Continuing Wednesday’s visit by Danish wind energy giant to The Broadmoor, where it was trying to win over more than 150 investors and financial analysts from around the world, on Thursday, Vestas brought the group by bus to tour its Pueblo wind tower plant.

This was a big deal: Gov. Bill Ritter made the drive down and spent the better part of an hour speaking and answering questions from this group of financial analysts about the prospects for alternative energy in the United States (Ritter said renewable portfolio standards mandating power generation from renewable sources were unlikely to be rolled back because of the economic impact they’ve brought and that natural gas interests, which once opposed renewable projects, now see gas and wind as complementary).

Vestas says locating its North American manufacturing facilities in Colorado gives it advantages in production times and shipping costs, and also a political advantage in offering a, mostly, U.S.-made product. Before opening the Pueblo plant, Vestas used subcontractors to build most of its towers in North America.

That big turbine outside the plant is a prototype V100. It’s actually 269 feet high, with three blades, each 161 feet long. Vestas says it’s optimized for lower wind speeds and that it’s capable of producing 1.8 megawatts – providing enough energy to produce 20 percent of the plant’s electricity needs.

Thursday was the first time I’ve ever seen the thing budge, so… we’ll see. Heck of a billboard, anyway.

But the V100 is a baby compared to Vestas’ big sellers, which are now 3 megawatt units that stand 300 feet tall. Vestas is also developing a 6 megawatt model designed for offshore applications. No word on how big that goliath will be.

The Pueblo plant makes the towers that the turbines rest on. It’s not as high-tech as the advanced composites that go into making the blades or the gearing and controls inside the nacelles, but, obviously, you can’t have a wind turbine without a tower.

Inside, the Pueblo plant is basically a giant welding shop, albeit a very impressive one. I’d show you pictures, but cameras were not allowed on the tour.

So visualize if you can: Huge slabs of plate steel arrive by train, are carried inside on magnetic cranes, cleaned and beveled, put through a roller, welded at the seam and then welded together into large sections that are painted. Next, ladders, platforms and wiring are installed, then the assembly rolls out on a train to wherever the destination wind farm is.
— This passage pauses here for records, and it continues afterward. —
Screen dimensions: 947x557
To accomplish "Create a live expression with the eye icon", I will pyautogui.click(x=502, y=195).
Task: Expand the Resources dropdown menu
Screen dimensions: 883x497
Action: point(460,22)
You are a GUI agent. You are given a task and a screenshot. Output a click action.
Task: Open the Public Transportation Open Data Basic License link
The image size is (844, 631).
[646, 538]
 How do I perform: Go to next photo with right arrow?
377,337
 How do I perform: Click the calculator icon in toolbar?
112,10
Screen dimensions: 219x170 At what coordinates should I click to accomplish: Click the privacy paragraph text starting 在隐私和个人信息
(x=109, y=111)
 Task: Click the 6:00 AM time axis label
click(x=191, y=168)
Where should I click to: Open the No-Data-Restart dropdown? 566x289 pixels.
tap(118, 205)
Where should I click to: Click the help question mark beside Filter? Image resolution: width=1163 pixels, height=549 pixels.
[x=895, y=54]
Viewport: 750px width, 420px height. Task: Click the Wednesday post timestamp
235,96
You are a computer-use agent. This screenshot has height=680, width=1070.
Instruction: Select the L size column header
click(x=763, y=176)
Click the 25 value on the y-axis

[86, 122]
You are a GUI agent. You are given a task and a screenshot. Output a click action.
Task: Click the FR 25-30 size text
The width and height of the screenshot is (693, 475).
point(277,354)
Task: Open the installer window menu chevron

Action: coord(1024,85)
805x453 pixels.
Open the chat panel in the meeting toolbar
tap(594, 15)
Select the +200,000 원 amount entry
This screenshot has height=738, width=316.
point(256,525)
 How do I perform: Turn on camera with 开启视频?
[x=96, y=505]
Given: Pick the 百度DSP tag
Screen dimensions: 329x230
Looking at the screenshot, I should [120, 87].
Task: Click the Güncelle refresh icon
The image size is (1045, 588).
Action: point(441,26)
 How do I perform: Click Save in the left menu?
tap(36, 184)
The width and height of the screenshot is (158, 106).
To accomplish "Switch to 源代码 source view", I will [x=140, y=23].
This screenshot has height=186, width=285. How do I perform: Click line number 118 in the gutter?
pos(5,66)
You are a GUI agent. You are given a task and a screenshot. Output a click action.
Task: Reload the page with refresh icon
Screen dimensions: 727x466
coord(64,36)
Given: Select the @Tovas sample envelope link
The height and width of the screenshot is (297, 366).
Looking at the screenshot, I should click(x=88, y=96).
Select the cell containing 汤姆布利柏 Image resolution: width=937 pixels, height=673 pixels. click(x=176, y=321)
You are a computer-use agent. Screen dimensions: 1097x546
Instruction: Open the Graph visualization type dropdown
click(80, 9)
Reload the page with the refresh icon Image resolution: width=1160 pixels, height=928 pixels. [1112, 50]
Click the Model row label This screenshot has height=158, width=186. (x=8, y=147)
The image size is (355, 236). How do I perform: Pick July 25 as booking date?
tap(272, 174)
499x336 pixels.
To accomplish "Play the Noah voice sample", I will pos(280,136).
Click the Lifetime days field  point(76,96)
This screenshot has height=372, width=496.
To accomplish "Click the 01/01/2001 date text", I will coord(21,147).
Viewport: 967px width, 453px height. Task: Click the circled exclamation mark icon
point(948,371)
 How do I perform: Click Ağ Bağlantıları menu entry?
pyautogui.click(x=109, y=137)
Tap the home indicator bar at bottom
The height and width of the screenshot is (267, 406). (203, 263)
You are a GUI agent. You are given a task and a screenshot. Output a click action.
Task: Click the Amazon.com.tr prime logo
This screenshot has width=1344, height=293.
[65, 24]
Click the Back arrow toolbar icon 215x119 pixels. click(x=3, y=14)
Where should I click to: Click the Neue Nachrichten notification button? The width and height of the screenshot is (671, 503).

Vestas aims to fill a “unit” train – a mile-long string of 72 train cars – with each order, as that gives it flexibility over delivery schedules. The Pueblo plant has eight miles of railroad tracks and Vestas has two of its own locomotives on site (one Vestas VP said all of the brass in Denmark want to come to Pueblo to play engineer with the choo-choo).

At peak capacity, the plant is capable of producing 1,300 towers a year.

The plant was ramping up production this spring, just as the economic crisis was taking a bite out of Vestas’ sales (the company says they have since recovered), so it is currently employing about 350 people, rather than the predicted 500. Statewide, Vestas employs about 1,300 people in Pueblo and at plants in Brighton and Windsor, plus a smaller engineering office in Louisville.

Company leaders said Pueblo’s history as a steel town, workforce and the availability of land to build a plant from the ground up were the factors in bringing Vestas to the city (although Pueblo and the state also kicked in $31.8 million in incentives, according to the Pueblo Chieftain, which couldn’t have hurt).

On Wednesday, the company’s leadership said it expects North America and Asia to be the growth markets for the company’s products and for its employment base over the next few years.

A few other neat things about the Vestas plant:

- all of the ladders, platforms, wiring, even an elevator inside the tower sections are held to the steel structure with super-strong magnets, each capable of holding 800 pounds. This technique apparently allows the tower sections to be lighter and stronger, but, if you have a pacemaker, you should probably stay away from a career as a turbine technician.

- the tower sections are rolled from building to building (there are three main manufacturing buildings) on dollies (called “bogeys”) that use 747 wheels to support the massive tubes.

- the tower and turbine you see on a wind turbine is sort of the tip of the iceberg. The tower and turbine of a typical unit weigh about 300 tons, but there’s a 1,000 tons of concrete poured onto the base to keep the giant windmills standing.